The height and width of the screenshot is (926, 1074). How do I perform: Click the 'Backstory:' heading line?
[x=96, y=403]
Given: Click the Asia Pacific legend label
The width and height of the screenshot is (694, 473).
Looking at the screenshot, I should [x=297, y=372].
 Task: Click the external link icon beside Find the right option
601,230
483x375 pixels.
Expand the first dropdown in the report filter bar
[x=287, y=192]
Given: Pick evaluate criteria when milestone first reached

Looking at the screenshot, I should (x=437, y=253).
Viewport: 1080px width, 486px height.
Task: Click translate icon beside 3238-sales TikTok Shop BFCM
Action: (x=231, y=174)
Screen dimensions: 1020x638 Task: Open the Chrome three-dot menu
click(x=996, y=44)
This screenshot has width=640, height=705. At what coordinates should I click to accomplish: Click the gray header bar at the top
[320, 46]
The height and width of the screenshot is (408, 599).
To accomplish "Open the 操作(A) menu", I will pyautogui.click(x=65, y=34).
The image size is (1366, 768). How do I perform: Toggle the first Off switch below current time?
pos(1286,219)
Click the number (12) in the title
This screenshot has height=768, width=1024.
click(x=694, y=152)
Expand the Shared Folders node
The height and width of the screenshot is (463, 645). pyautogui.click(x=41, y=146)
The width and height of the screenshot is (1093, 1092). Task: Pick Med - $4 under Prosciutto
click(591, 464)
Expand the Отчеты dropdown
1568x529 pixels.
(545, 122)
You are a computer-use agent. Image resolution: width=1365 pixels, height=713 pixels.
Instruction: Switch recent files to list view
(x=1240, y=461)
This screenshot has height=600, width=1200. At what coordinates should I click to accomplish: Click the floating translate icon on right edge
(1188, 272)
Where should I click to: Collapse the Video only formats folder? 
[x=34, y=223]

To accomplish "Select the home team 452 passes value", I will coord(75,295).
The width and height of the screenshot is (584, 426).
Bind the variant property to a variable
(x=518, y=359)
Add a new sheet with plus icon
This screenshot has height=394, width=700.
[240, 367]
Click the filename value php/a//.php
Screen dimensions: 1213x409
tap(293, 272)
# # # # # # #
■ Problem: A verbatim version of the complete listing above is to be returned.

■ Problem solution:
The height and width of the screenshot is (926, 1074). How do I perform: Click the 'Backstory:' heading line?
[x=96, y=403]
Given: Click the Asia Pacific legend label
The width and height of the screenshot is (694, 473).
Looking at the screenshot, I should [x=297, y=372].
 Task: Click the external link icon beside Find the right option
601,230
483x375 pixels.
Expand the first dropdown in the report filter bar
[x=287, y=192]
Given: Pick evaluate criteria when milestone first reached

Looking at the screenshot, I should (x=437, y=253).
Viewport: 1080px width, 486px height.
Task: Click translate icon beside 3238-sales TikTok Shop BFCM
Action: (x=231, y=174)
Screen dimensions: 1020x638 Task: Open the Chrome three-dot menu
click(x=996, y=44)
This screenshot has width=640, height=705. At what coordinates should I click to accomplish: Click the gray header bar at the top
[320, 46]
The height and width of the screenshot is (408, 599).
To accomplish "Open the 操作(A) menu", I will pyautogui.click(x=65, y=34).
The image size is (1366, 768). How do I perform: Toggle the first Off switch below current time?
pos(1286,219)
Click the number (12) in the title
This screenshot has height=768, width=1024.
click(x=694, y=152)
Expand the Shared Folders node
The height and width of the screenshot is (463, 645). pyautogui.click(x=41, y=146)
The width and height of the screenshot is (1093, 1092). Task: Pick Med - $4 under Prosciutto
click(591, 464)
Expand the Отчеты dropdown
1568x529 pixels.
(545, 122)
You are a computer-use agent. Image resolution: width=1365 pixels, height=713 pixels.
Instruction: Switch recent files to list view
(x=1240, y=461)
This screenshot has height=600, width=1200. At what coordinates should I click to accomplish: Click the floating translate icon on right edge
(1188, 272)
Where should I click to: Collapse the Video only formats folder? 
[x=34, y=223]

To accomplish "Select the home team 452 passes value", I will coord(75,295).
The width and height of the screenshot is (584, 426).
Bind the variant property to a variable
(x=518, y=359)
Add a new sheet with plus icon
This screenshot has height=394, width=700.
[240, 367]
Click the filename value php/a//.php
Screen dimensions: 1213x409
tap(293, 272)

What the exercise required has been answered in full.